Penggunaan hadis untuk mendukung agenda politik kekuasaan-kekerasan merupakan fenomena yang lumrah terjadi dalam dunia Islam. Berdirinya Daulah Bani Abbas pada abad kedua hijriah misalnya, banyak didukung dengan kampanye politik yang menggunakan hadis-hadis Nabi tentang akhir zaman. Khususnya hadis tentang Al-Mahdi dan pasukan panji hitam.
Belakangan, ada kelompok tertentu yang menggunakan hadis-hadis Nabi saw. tentang akhir zaman sebagai legitimasi gerakan politik mereka yang penuh kekerasan dan kesadisan. Mereka berupaya menarik dukungan umat Islam dengan menggunakan hadis-hadis Nabi saw. Salah satunya, mereka mengklaim sebagai pasukan panji hitam yang datang di akhir zaman mengawal kedatangan sang juru selamat, Al-Mahdi. Tujuannya tidak lain adalah agar umat Islam mendukung gerakan mereka.

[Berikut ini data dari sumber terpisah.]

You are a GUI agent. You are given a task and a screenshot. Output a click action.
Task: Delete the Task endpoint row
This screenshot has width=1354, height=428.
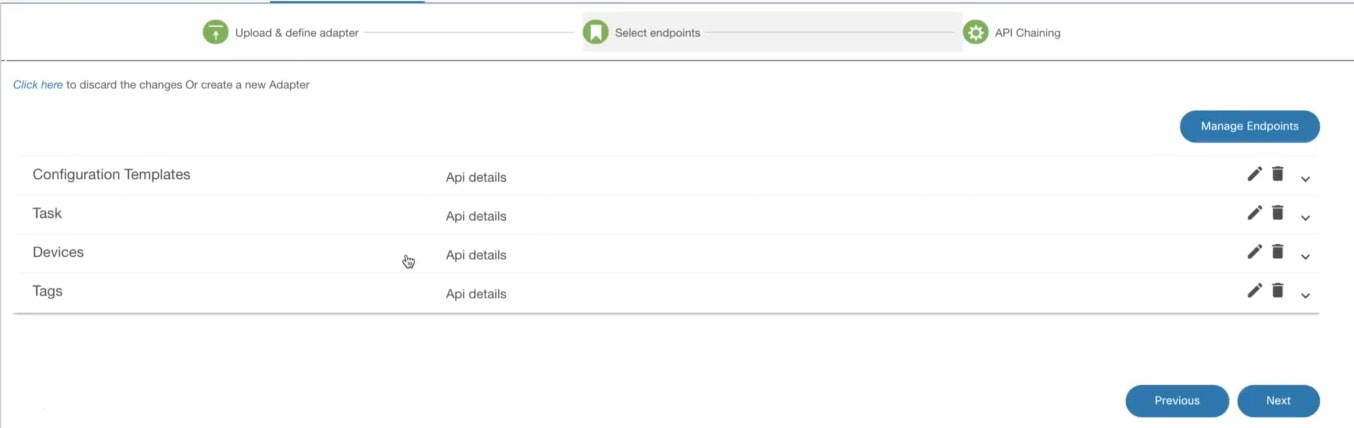pos(1277,212)
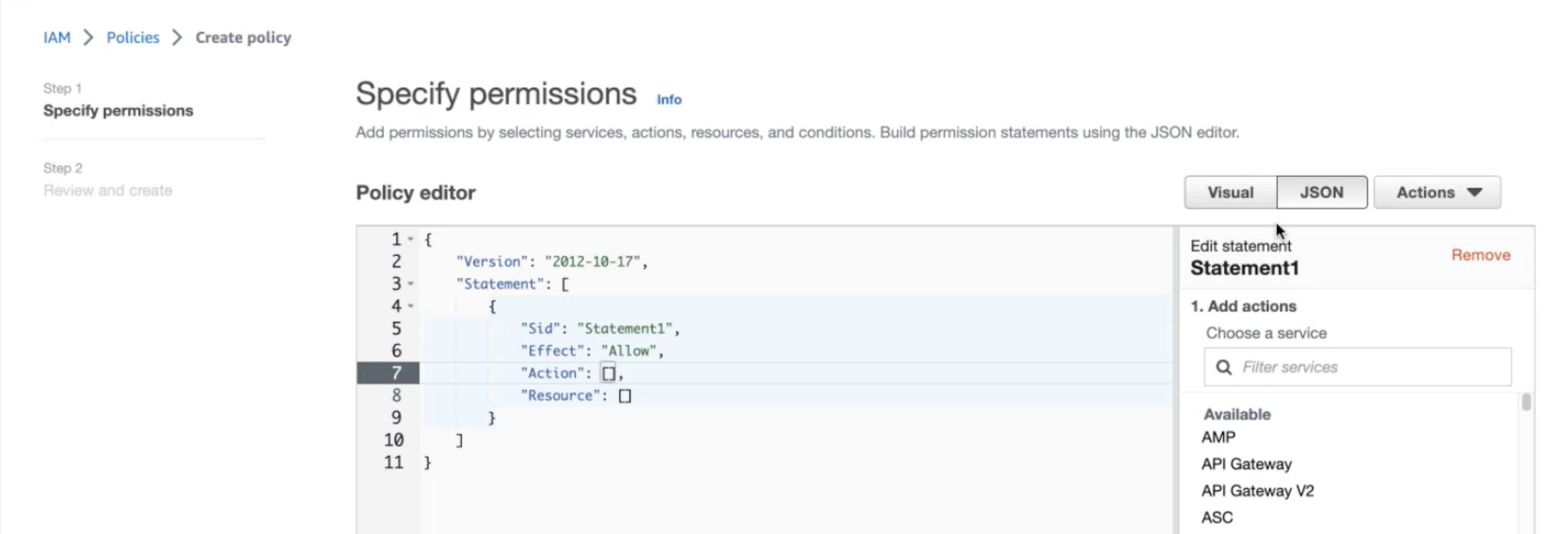Viewport: 1568px width, 534px height.
Task: Open the Info link beside Specify permissions
Action: (x=669, y=99)
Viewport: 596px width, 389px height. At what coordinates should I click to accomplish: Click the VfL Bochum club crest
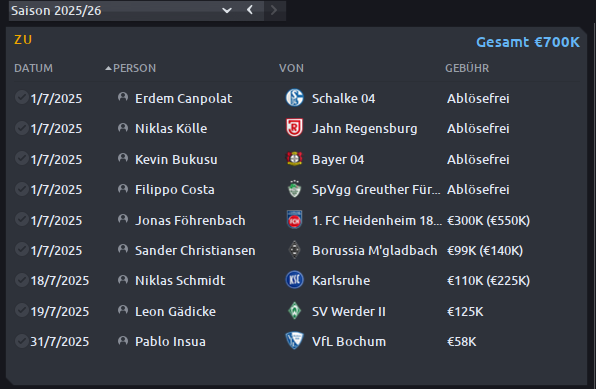coord(294,341)
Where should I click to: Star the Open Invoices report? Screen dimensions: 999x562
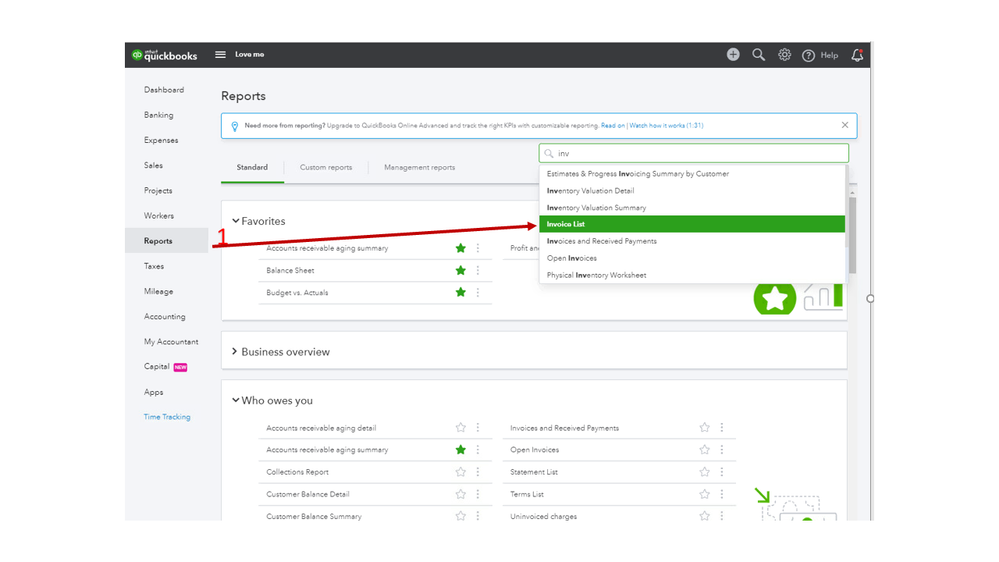(x=705, y=450)
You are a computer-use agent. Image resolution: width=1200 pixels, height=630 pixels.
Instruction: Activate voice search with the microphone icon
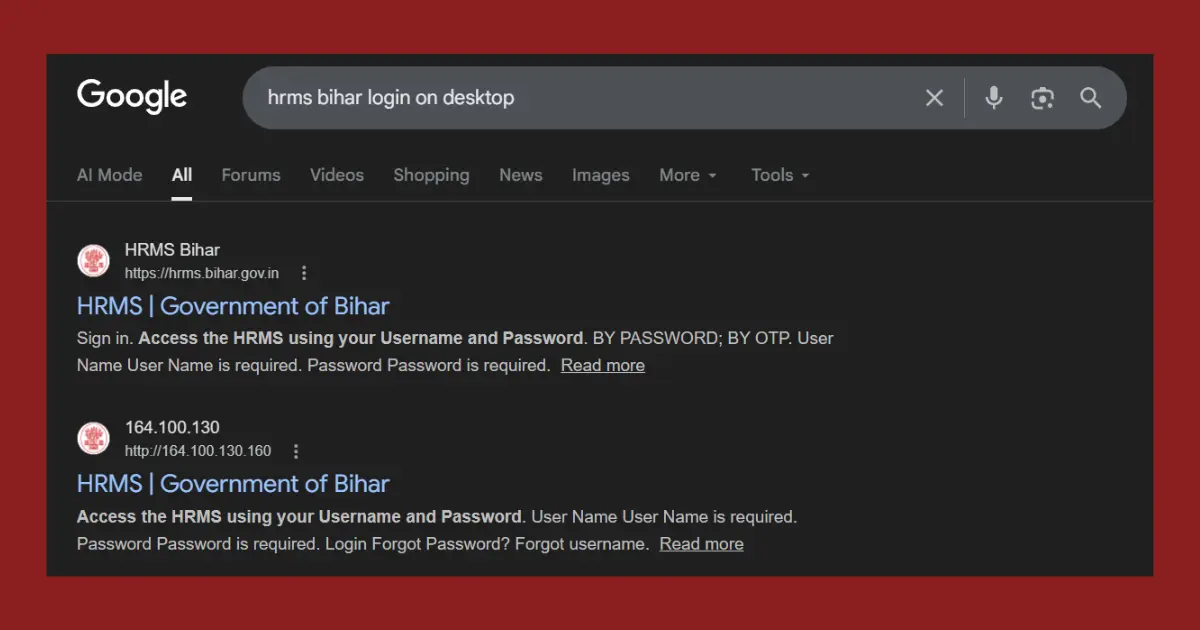[x=993, y=97]
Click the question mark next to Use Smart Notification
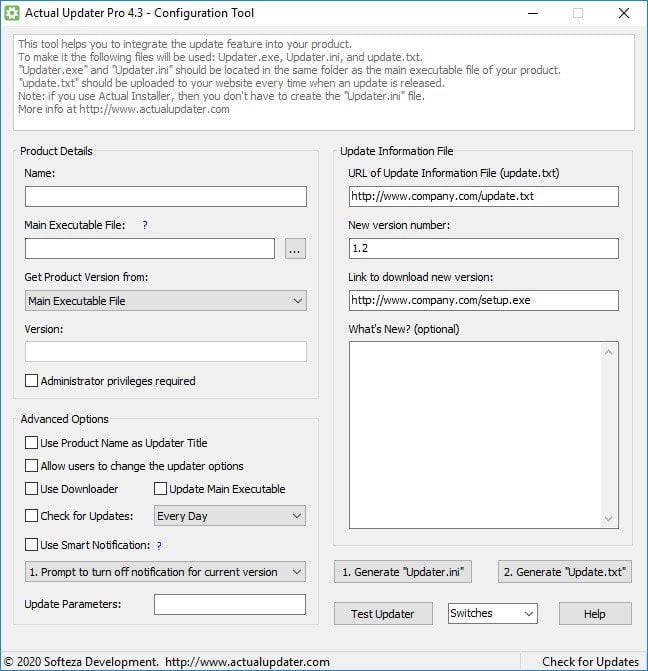Viewport: 648px width, 671px height. [x=159, y=545]
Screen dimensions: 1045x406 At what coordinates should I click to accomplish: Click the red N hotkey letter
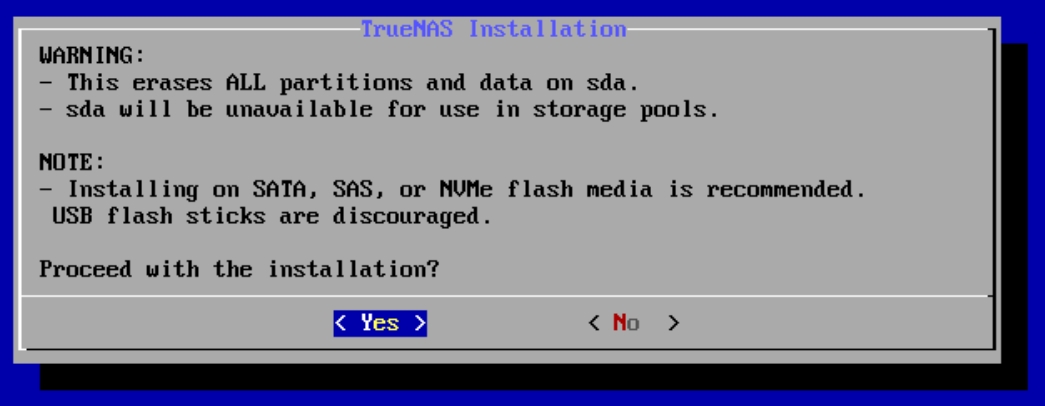click(620, 323)
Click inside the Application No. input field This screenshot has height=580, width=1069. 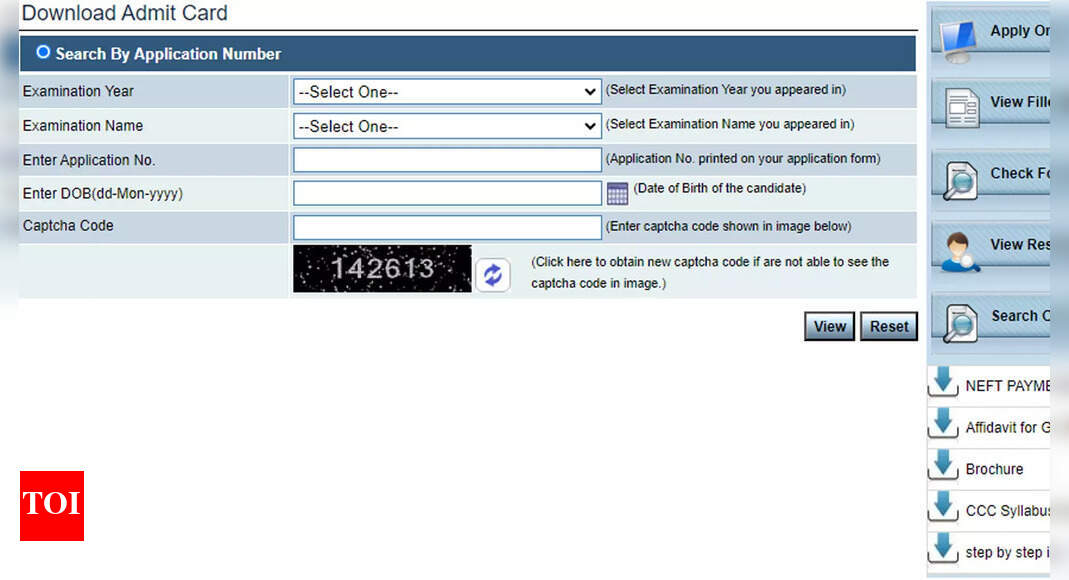tap(446, 159)
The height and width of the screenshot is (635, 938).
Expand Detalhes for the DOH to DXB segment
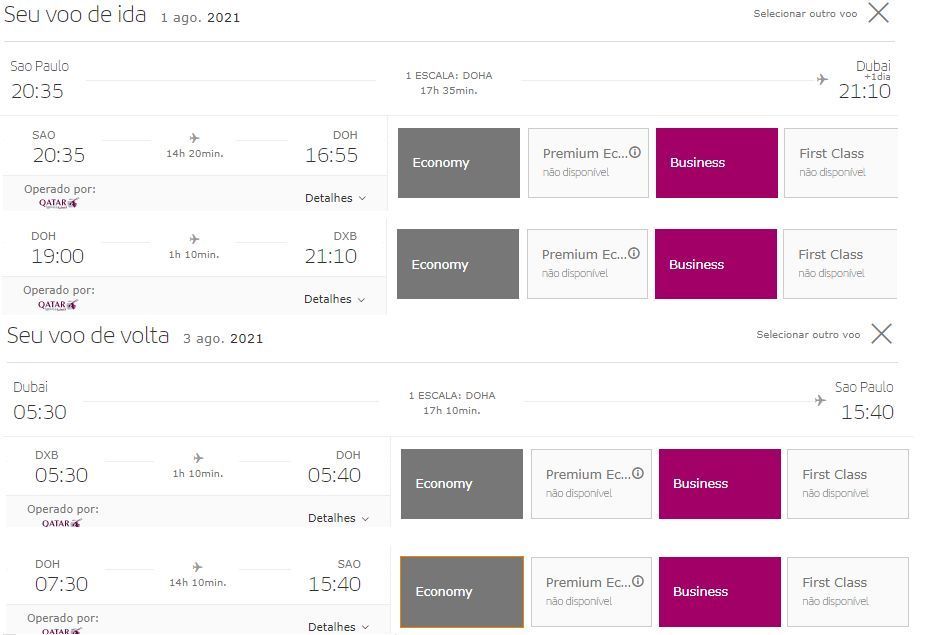[x=334, y=299]
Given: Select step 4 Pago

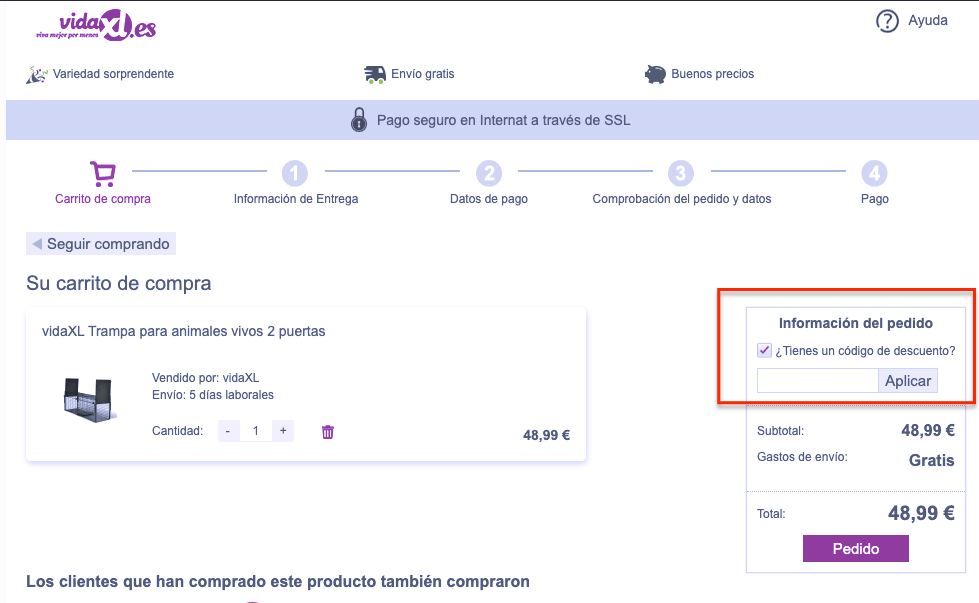Looking at the screenshot, I should [874, 174].
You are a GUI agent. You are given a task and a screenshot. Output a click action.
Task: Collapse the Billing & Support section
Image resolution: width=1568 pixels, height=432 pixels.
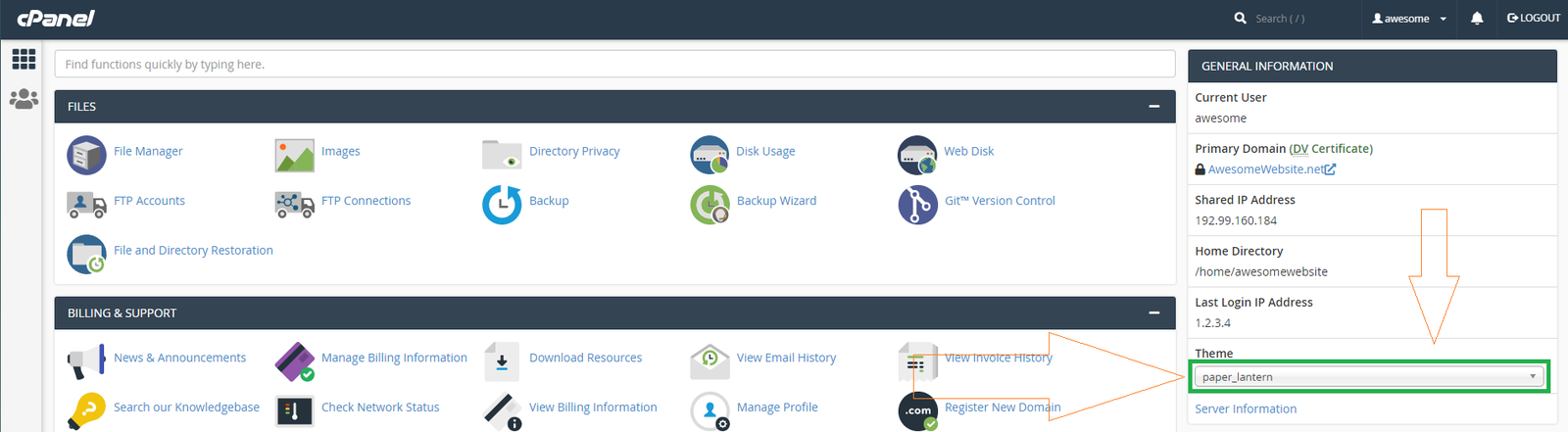(x=1154, y=313)
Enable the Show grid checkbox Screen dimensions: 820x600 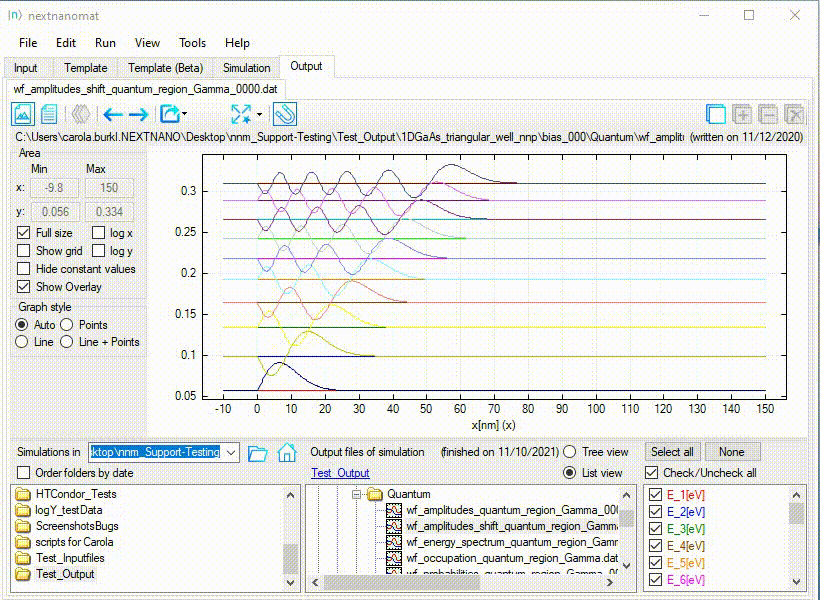[24, 251]
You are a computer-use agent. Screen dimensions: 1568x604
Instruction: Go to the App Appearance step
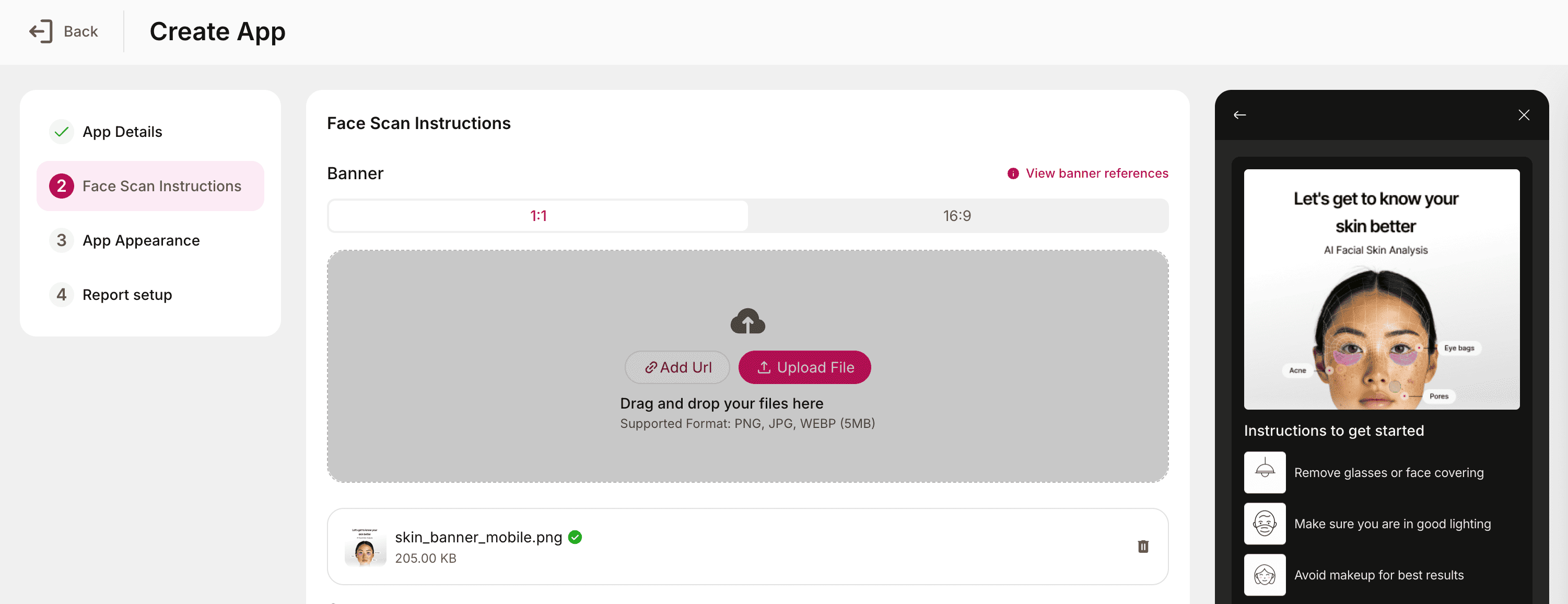click(141, 240)
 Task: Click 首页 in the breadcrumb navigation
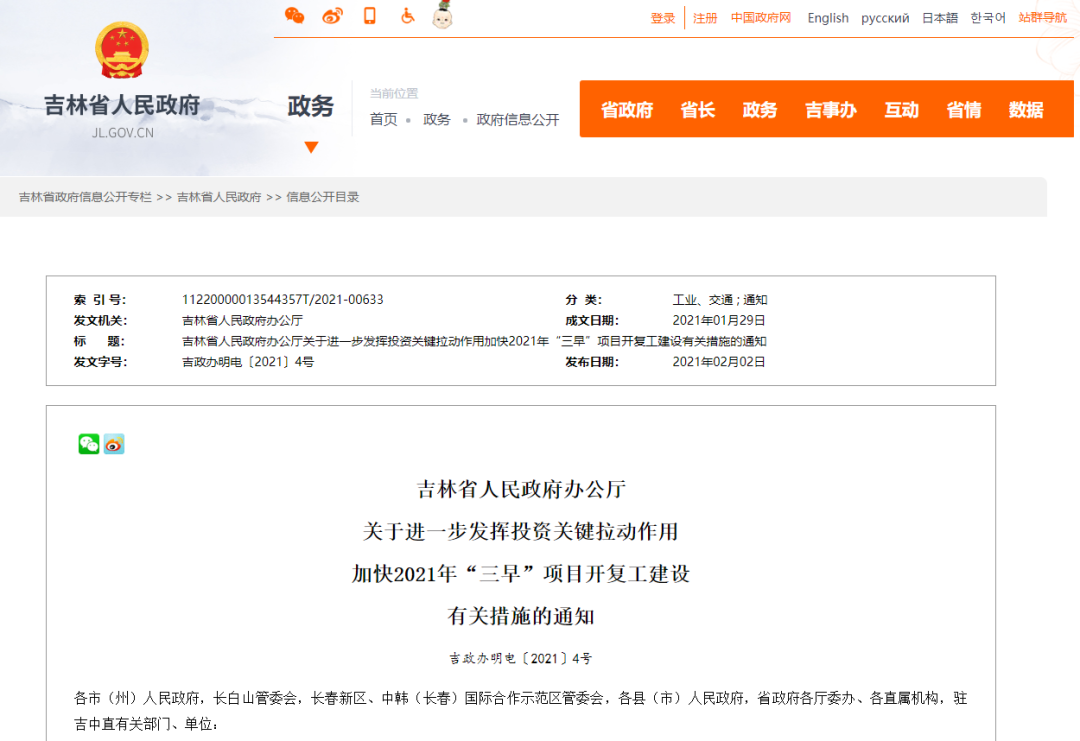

Mereka menggunakan hadis tentang pasukan panji berikut:
يَقْتَتِلُ عِنْدَ كَنْزِكُمْ ثَلَاثَةٌ كُلُّهُمُ ابْنُ خَلِيفَةَ، ثُمَّ لَا يَصِيرُ إِلَى وَاحِدٍ مِنْهُمْ، ثُمَّ تَطْلُعُ الرَّايَاتُ السُّودُ مِنْ قِبَلِ الْمَشْرِقِ فَيُقَاتِلُونَكُمْ قِتَالًا لَمْ يُقَاتِلْهُ قَوْمٌ – ثُمَّ ذَكَرَ شَيْئًا فَقَالَ – إِذَا رَأَيْتُمُوهُ فَبَايِعُوهُ وَلَوْ حَبْوًا عَلَى الثَّلْجِ، فَإِنَّهُ خَلِيفَةُ اللَّهِ الْمَهْدِيُّ
Tiga golongan saling berperang memperebutkan kekuasaan kalian. Mereka adalah anak-anak penguasa. Kekuasaan tidak menghampiri seorang pun dari ketiganya. Lalu muncul pasukan dengan bendera hitam dari arah timur. Mereka memerangi kalian dengan peperangan yang belum pernah dilakukan sebelumnya oleh suatu kaum. Ketika kalian melihat pasukan panji hitam, berbaiatlah kepadanya, sekalipun dengan cara merangkak di atas salju. Sungguh, ia adalah khalifah Alllah, Al-Mahdi (HR. Al-Hakim)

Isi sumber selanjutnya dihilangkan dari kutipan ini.